----- Record extracts -----
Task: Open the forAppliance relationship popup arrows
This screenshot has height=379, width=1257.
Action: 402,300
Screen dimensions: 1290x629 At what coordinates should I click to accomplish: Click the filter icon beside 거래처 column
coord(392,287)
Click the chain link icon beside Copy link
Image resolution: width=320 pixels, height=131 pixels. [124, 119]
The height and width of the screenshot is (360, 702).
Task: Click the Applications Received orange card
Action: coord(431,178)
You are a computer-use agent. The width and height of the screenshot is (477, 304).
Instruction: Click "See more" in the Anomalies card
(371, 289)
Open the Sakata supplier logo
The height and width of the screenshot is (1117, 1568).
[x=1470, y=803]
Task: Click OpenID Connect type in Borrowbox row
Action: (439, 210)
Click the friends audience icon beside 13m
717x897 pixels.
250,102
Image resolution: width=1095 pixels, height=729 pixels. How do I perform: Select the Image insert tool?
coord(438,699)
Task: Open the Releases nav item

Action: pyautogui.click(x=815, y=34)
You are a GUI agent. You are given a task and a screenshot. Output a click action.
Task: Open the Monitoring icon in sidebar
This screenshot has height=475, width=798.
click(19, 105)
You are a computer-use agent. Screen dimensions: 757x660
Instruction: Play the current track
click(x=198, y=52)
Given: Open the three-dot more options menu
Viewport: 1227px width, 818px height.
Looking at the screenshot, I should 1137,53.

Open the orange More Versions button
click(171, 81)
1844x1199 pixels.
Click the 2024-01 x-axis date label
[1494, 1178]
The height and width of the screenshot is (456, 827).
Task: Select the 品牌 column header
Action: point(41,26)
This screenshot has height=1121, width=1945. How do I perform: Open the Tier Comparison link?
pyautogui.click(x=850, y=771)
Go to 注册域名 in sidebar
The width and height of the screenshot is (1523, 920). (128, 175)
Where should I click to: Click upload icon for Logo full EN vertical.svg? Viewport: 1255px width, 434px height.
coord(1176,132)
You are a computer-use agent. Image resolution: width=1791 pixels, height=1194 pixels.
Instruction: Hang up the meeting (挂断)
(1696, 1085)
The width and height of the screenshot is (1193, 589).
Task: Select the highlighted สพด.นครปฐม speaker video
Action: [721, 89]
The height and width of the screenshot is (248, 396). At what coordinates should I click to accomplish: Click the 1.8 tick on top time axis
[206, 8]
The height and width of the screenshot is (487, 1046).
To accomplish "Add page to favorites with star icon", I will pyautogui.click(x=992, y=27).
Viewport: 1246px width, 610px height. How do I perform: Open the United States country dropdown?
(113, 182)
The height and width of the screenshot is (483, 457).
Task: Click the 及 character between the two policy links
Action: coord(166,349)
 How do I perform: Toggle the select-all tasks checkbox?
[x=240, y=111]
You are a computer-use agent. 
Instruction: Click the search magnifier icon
-----
Copy the lines above, from the one containing "The height and width of the screenshot is (248, 396)." through the one containing "will pyautogui.click(x=992, y=27).", both included and unchanged.

The height and width of the screenshot is (248, 396). At what coordinates should I click to accomplish: Click the 1.8 tick on top time axis
[206, 8]
The height and width of the screenshot is (487, 1046).
To accomplish "Add page to favorites with star icon", I will pyautogui.click(x=992, y=27).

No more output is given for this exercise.